Two males in the 1,500 ppm group and one male from the 750 ppm group had small amounts of a coarsely granular brown pigment within tubular epithelial cells. Although this material was considered to be consistent with lipofuscin, a special staining procedure (AFIP method for lipofuscin) was negative. Therefore, the identity and toxicological importance of this pigment were undetermined. There were no other definitive test substance related histologic changes. The female in the 1,500 ppm group that died on study day 77 had minimal multifocal and bilateral renal tubular necrosis of the cortex.
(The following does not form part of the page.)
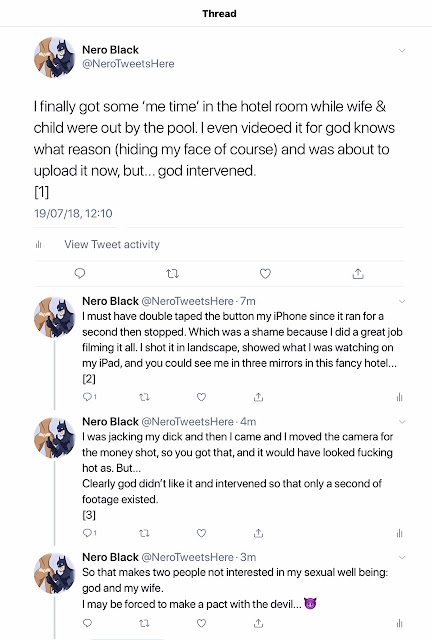The image size is (432, 640).
Task: Share the tweet posted 4m ago
Action: tap(258, 533)
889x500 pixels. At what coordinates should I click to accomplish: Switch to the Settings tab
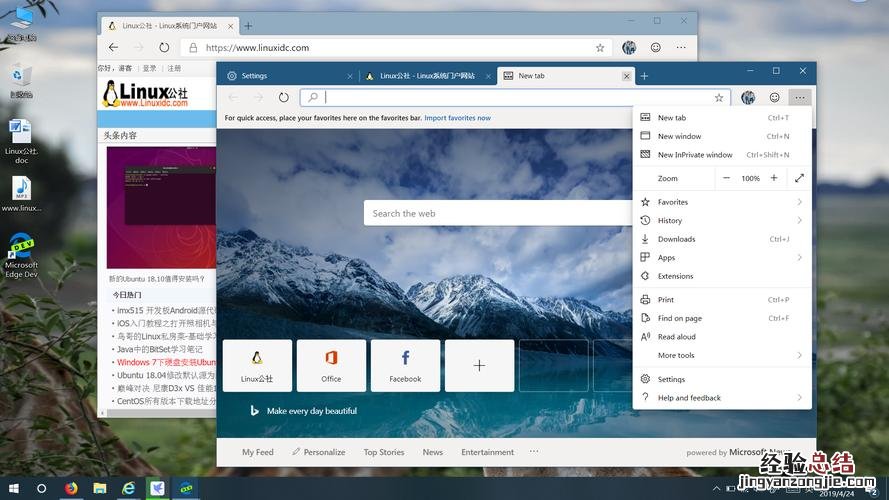[284, 76]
It was unclear if this finding was secondary to the animal’s moribund condition prior to death or was related to test substance administration.

Effect levels

open allclose all

Target system / organ toxicity

Applicant's summary and conclusion

Conclusions:

Under the conditions of this 90 d dietary study, the NOAEL for systemic toxicity of the test substance in rat was considered to be 250 ppm (equivalent to 16 and 19 mg/kg bw/day for males and females, respectively).

Executive summary:

A 90 d dietary study in Sprague-Dawley rats was conducted at concentrations of 0, 10, 50, 250, 750 and 1,500 ppm test substance (i. e., equivalent to 0, 1, 3, 16, 47 and 91 mg a.i./kg bw/day for males and 0, 1, 4, 19, 55 and 113 mg a.i./kg bw/day for females) according to OECD Guideline 408 and OPPTS 870.3100, in compliance with GLP. This included evaluation of potential neurotoxicity by functional observational battery (FOB) and motor activity assessments. Ten males and 10 females per dose group were used. Adverse effects included haematological differences noted at 1,500 ppm (females only), tubular hyperplasia noted microscopically at 1,500 ppm, and metaphyseal hyperostosis noted microscopically in the femoral bone at ≥750 ppm. Under the conditions of this study, the NOAEL for systemic toxicity of the test substance in rat was considered to be 250 ppm (equivalent to 16 and 19 mg/kg bw/day for males and females, respectively) (Kirkpatrick JB, 2013).